▸ GIVEN INFORMATION

==================================================

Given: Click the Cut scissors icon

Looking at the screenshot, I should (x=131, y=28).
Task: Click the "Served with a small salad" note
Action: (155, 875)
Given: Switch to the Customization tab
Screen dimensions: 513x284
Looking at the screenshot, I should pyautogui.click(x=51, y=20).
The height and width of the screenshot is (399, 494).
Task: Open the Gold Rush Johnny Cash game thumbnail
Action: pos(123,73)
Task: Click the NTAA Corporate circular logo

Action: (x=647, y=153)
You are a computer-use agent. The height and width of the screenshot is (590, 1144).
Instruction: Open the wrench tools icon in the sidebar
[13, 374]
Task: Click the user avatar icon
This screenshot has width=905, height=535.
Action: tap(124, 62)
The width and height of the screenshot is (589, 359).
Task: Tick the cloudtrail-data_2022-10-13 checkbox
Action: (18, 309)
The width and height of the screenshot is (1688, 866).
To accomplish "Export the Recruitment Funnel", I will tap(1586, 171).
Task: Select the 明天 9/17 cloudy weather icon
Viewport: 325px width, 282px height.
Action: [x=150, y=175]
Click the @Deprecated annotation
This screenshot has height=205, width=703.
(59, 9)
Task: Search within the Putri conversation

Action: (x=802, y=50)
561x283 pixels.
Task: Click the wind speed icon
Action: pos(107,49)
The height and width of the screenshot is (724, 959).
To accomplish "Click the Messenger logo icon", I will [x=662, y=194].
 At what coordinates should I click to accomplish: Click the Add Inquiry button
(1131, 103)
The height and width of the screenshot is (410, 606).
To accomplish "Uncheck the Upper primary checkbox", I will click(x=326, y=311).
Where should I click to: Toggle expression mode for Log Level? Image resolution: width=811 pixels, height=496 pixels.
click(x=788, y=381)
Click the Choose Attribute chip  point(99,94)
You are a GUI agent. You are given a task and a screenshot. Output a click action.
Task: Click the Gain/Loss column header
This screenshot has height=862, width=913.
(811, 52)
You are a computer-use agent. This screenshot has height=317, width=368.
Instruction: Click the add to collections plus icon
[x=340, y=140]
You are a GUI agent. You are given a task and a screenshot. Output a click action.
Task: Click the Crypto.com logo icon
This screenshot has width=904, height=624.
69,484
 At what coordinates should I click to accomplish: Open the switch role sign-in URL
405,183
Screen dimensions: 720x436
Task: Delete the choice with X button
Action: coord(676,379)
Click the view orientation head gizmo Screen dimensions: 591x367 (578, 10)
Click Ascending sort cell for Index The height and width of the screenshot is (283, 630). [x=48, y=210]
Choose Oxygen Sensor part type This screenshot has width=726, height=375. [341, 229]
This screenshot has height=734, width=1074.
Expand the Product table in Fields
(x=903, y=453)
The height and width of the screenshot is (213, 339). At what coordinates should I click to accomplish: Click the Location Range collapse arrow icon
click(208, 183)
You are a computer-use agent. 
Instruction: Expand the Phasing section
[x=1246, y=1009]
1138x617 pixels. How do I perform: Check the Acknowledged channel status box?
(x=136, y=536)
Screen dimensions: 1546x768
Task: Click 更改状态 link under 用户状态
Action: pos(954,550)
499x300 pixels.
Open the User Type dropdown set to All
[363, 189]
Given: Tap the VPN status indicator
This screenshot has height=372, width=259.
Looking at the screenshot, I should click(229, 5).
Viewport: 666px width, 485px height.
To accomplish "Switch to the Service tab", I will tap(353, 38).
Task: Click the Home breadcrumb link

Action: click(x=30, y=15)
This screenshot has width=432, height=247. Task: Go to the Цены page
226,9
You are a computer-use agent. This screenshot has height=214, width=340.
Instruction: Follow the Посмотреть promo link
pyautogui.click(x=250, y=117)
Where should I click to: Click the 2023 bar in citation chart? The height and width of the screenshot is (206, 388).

==================================================

▸ REQUIREMENT
Please quote the rows word for word, beginning with the very first line and continuing through the line that contains "Action: (x=647, y=153)", with that line included.

▸ EXERCISE SOLUTION
Given: Click the Cut scissors icon

Looking at the screenshot, I should (x=131, y=28).
Task: Click the "Served with a small salad" note
Action: (155, 875)
Given: Switch to the Customization tab
Screen dimensions: 513x284
Looking at the screenshot, I should pyautogui.click(x=51, y=20).
The height and width of the screenshot is (399, 494).
Task: Open the Gold Rush Johnny Cash game thumbnail
Action: pos(123,73)
Task: Click the NTAA Corporate circular logo

Action: (x=647, y=153)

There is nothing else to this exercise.